Divine Decay is a series of photographic/mixed media constructions informed and inspired by holy texts, illuminated manuscripts, death memorials, alchemical/occult symbols, sacred geometry, religious icons and Renaissance panel paintings. The work deals with memory, remembrance and decay and tackles issues such as spirituality which is often neglected but also essential for the well-being and inner balance of the individual in our hypertechnological and increasingly materialistic society.

The gritty and damaged appearance of the images alludes to fragility, mortality and the transient nature of earthly existence. Although such subjects are generally perceived as rather morbid and depressing, reflection on their significance could prove to be an illuminating way of reflecting on life. Photography is a medium often associated with death and impermanence: in her influential book On Photography Susan Sontag suggests that “all photographs are memento mori.” “A photograph,” she says, “is  (participation) in another person’s (or thing’s) mortality, vulnerability, mutability.” [02]

The use of photographic portraiture intends to affect the viewer on a visceral and spiritual level: quite often a face has been described as “the mirror of the soul” and even today some cultures believe that a photograph somehow captures the soul of a person. The combination of portraits with religious iconography, holy texts and various esoteric symbols suggests that death may not be a definite full stop but -perhaps- a gateway to another kind of existence. According to many religions and wisdom traditions life on earth may be perceived as a gift, a learning experience or a kind of journey. The father of analytical psychology C.G. Jung (who combined various fields of research such as religion, mythology and alchemy) believed that the human psyche has a relatively trans-spacial and trans-temporal nature. As he has argued, “we are not completely subjected to the powers of annihilation because our psychic totality reaches beyond the barrier of space and time.” [03]
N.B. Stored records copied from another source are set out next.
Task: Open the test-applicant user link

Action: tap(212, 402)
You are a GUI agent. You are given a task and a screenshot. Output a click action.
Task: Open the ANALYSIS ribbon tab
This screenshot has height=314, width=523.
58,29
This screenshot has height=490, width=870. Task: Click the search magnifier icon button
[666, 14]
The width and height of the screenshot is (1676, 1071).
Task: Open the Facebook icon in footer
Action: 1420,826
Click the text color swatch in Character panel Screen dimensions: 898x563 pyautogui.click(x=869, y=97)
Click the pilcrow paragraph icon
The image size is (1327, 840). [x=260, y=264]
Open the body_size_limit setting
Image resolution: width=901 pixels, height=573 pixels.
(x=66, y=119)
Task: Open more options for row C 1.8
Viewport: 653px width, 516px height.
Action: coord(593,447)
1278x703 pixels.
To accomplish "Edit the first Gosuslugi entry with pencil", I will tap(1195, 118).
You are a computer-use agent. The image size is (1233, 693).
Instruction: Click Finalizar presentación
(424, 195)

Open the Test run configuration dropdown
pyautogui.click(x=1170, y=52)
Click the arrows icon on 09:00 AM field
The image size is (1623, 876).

Life after death as a concept is somewhat incomprehensible, ungraspable and unfathomable. Nevertheless, it is perhaps something we ought to consider and prepare for. The aim of  Divine Decay is to remind us both of our finitude and our potential immortality: via playful combinations relationships are formed which result in a kind of alchemical synthesis of various elements which seek to communicate with the viewer on an aesthetic, esoteric and spiritual level.


References:

[01] Shusterman R. (fall 2008) ‘Art and Religion’. Journal of Aesthetic Education. 42 (3), p.2.
[02] Sontag, S. (1978) On Photography. Farrar, Straus and Giroux.
[03] Jung, C.G. (1999) Jung on Death and Immortality. Princeton University Press, p. 132.